In der Erlebenswelt der Klienten zeigt sich dies an Konfliktdynamiken bei scheinbarer Unvereinbarkeit von Wünschen und Bedürfnissen. So entsteht Frust. Problem sind aber NIE die Bedürfnisse, sondern der Umgang mit dem Bedürfniskonflikt.

Muss man in einer Partnerschaft sein, um eine Paartherapie aufzusuchen oder kann man dies auch als Einzelperson tun, um eine Krisensituation zu entspannen?

Dr. Rouven Schneider: Es ist durchaus sinnvoll, auch allein zu kommen bzw. eigene Anteile für sich in der Partnerschaft zu bespiegeln und bearbeiten.

Zusätzlich sind alle partnerschaftlichen Dynamiken methodisch auch auf sämtliche Beziehungen zu übertragen: auf dem Freundes- oder Kollegenkreis, die Familie, die Nachbarn und u.U. sogar auf die Beziehung mit sich selbst.

Eine Therapiestunde kann bei einem seriösen Anbieter schon einiges kosten.
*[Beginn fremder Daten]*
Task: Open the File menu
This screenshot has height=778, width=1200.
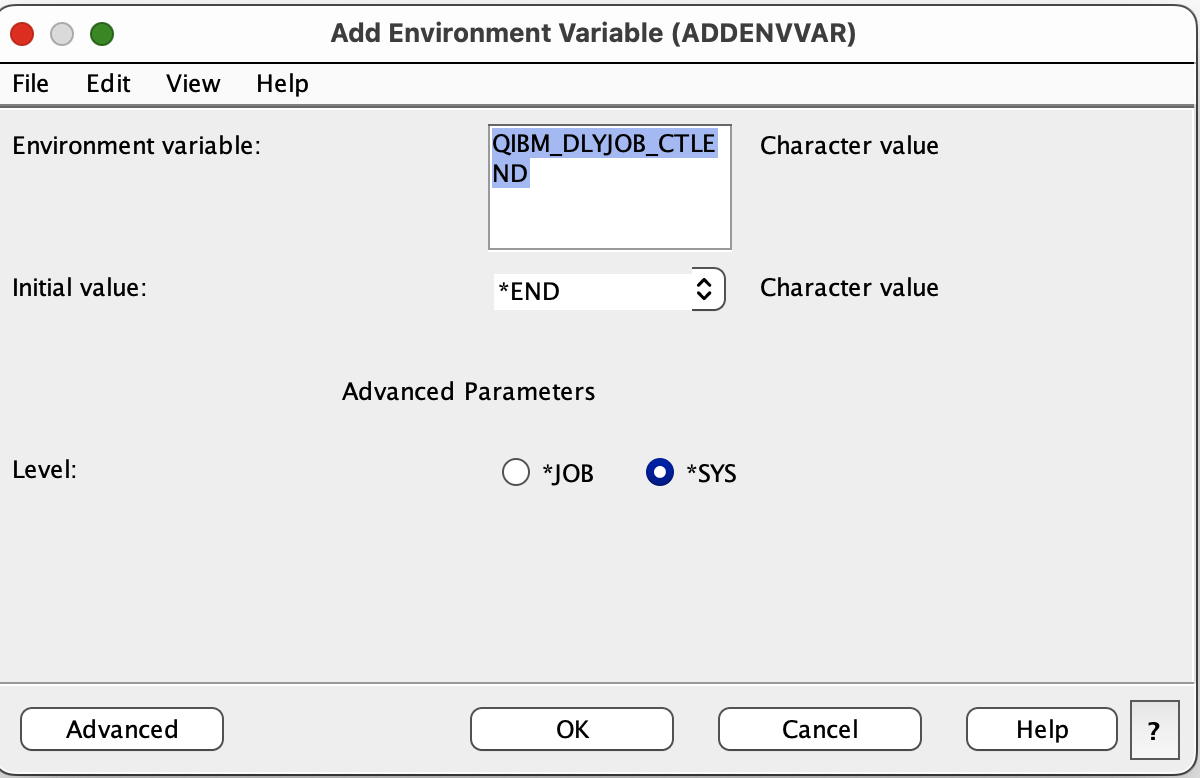Action: (x=30, y=84)
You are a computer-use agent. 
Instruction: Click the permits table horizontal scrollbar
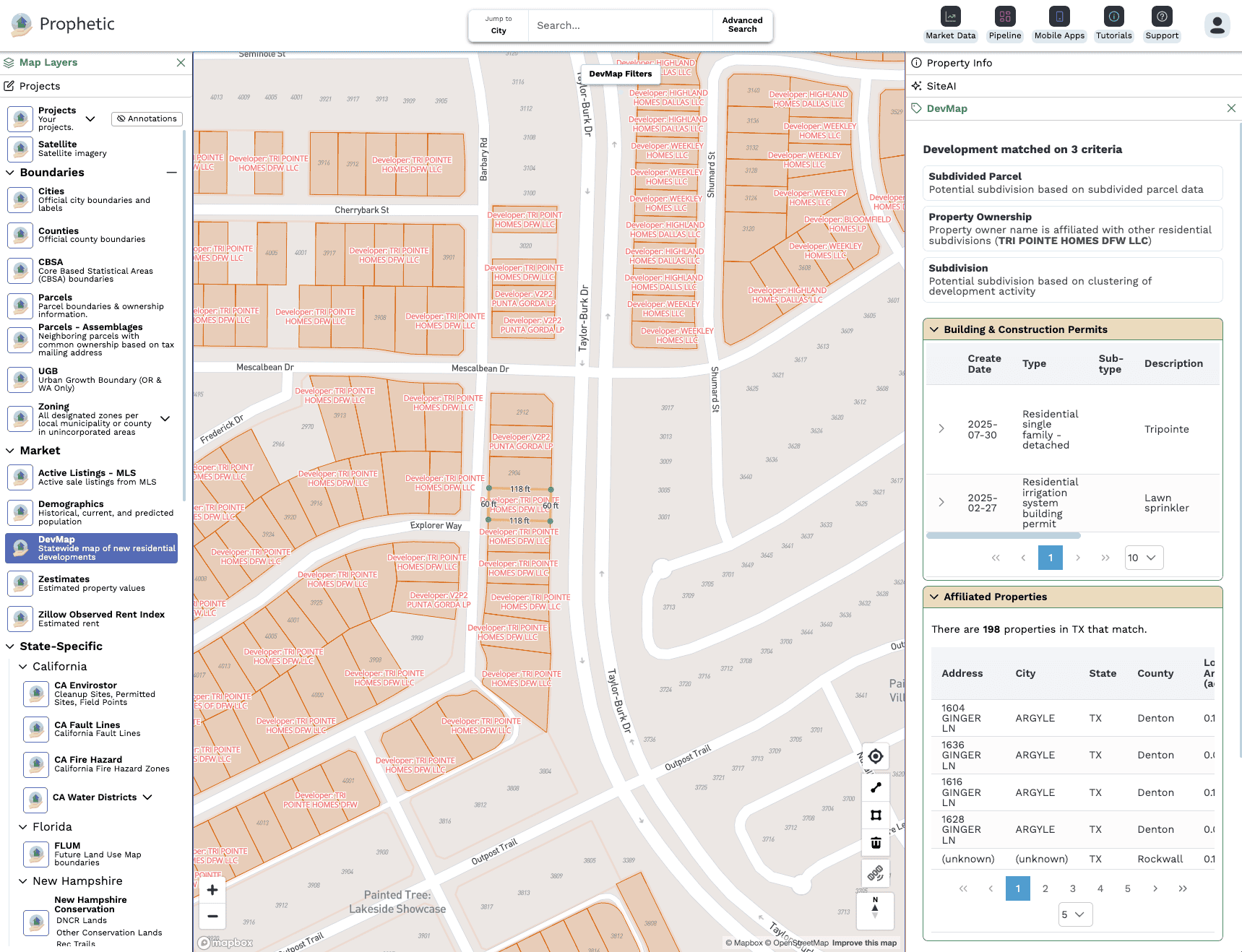1003,535
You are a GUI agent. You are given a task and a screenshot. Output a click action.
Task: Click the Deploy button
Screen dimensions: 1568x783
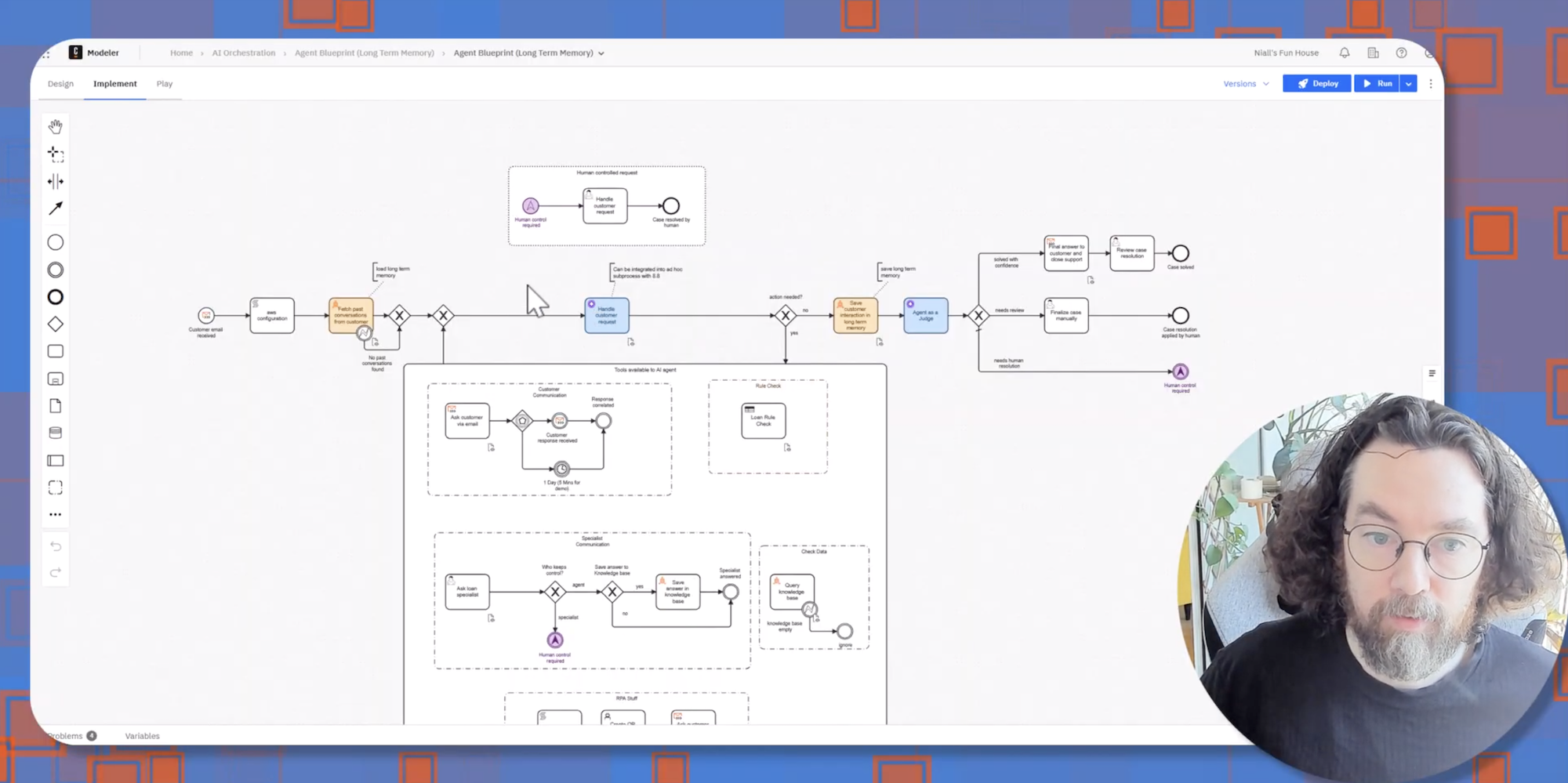point(1317,84)
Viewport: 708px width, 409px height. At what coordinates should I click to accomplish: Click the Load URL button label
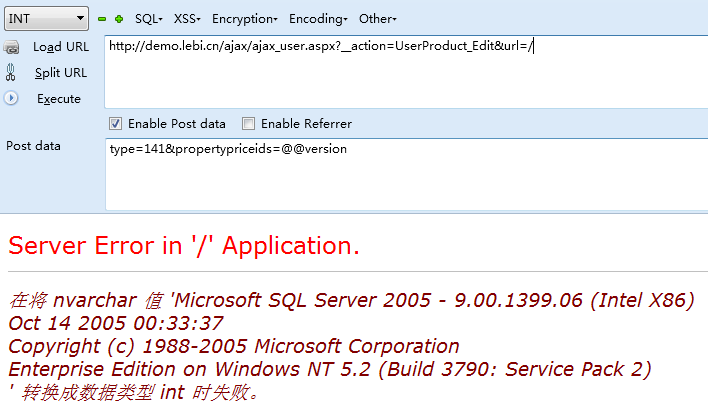(x=61, y=47)
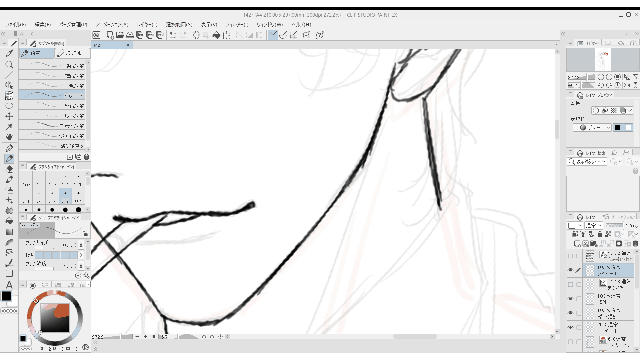Open the layer property expression color dropdown
This screenshot has height=360, width=640.
(592, 128)
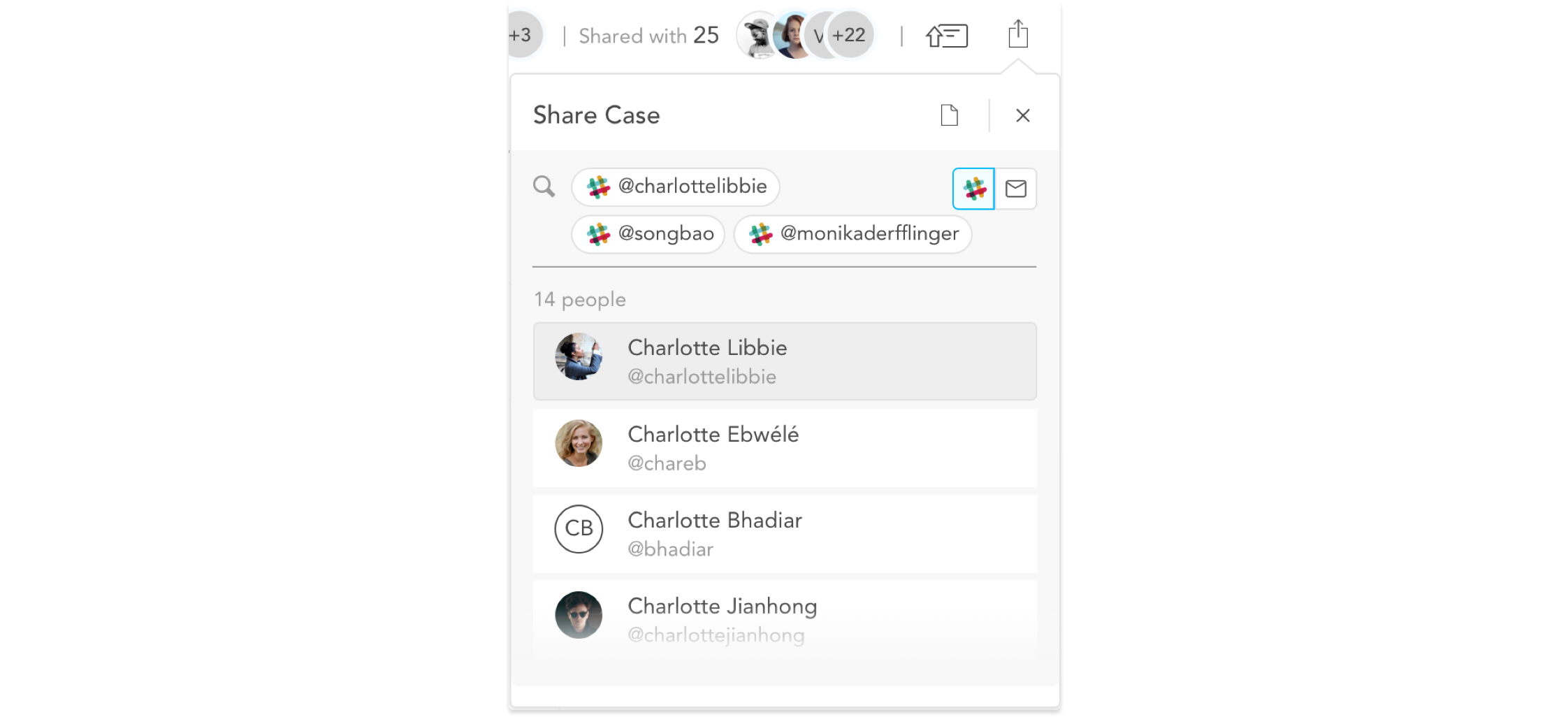Click the CB initials avatar

coord(579,529)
In welchen Fällen kann die Krankenkasse einem Paar unter die Arme greifen?

Dr. Rouven Schneider: Die Krankenkasse zahlt nur in den seltensten Fällen. Wenn der Therapeut Psychologe oder Psychotherapeut bzw. Heilpraktiker ist, UND der Grund für die Paarprobleme Krankheitswert hat, dann gibt es die Möglichkeit.

Ich persönlich finde, Menschen sollten der Bedeutung einer florierenden Partnerschaft durchaus ihren Wert zusprechen. Mal ehrlich, es gibt kaum etwas wichtigeres im Leben.

Das Thema wird aber grundsätzlich sehr stiefmütterlich behandelt und die wenigsten suchen überhaupt Hilfe.

Erfreulicherweise geht ein Trend dahin, dass Menschen immer früher und immer jünger Hilfe in Anspruch nehmen. Es ist toll zu sehen, wie Menschen mit Mitte bis Ende zwanzig bereits so starke Eigenverantwortung zeigen und auch bereit sind, zu investieren. Wenn ich solche Motivation sehe, komme ich den Menschen gern mit dem Honorar entgegen.

Das Hauptproblem liegt daran, dass in unserer Kultur eine letztlich verzerrte Vorstellung davon existiert, worum es bei Beziehung geht und was Liebe ist. Nahezu jeder hat oder sucht aber eine Beziehung. Jeder glaubt dabei zu wissen, wie Partnerschaft geht – ein fataler Irrtum. Und man kann noch nicht mal etwas dafür. Wir lernen in unserer Kultur von schlechten Vorbildern.

Bei meiner Paartherapie geht es darum, echte Beziehungskompetenz zu erlernen, und nicht nur, Probleme zu lösen. Das ermöglicht, eine vorher unbekannte Qualität und Tiefe in die Partnerschaft zu bringen. Und solche Partnerschaft verändert das Leben nachhaltig. Sowas ist eigentlich gar nicht mit Geld zu bezahlen.

Herr Dr. Schneider, vielen Dank für das Gespräch!